--- Work task ---
Each line of the data below must be reproduced without any change.

--- Entries provided ---
-------

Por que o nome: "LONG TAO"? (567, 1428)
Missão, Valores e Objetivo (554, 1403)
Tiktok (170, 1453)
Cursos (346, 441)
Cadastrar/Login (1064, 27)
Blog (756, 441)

-------

--- Exercise answer ---
Por que o nome: "LONG TAO"? (567, 1428)
Missão, Valores e Objetivo (554, 1403)
Tiktok (170, 1453)
Cursos (346, 441)
Cadastrar/Login (1064, 27)
Blog (756, 441)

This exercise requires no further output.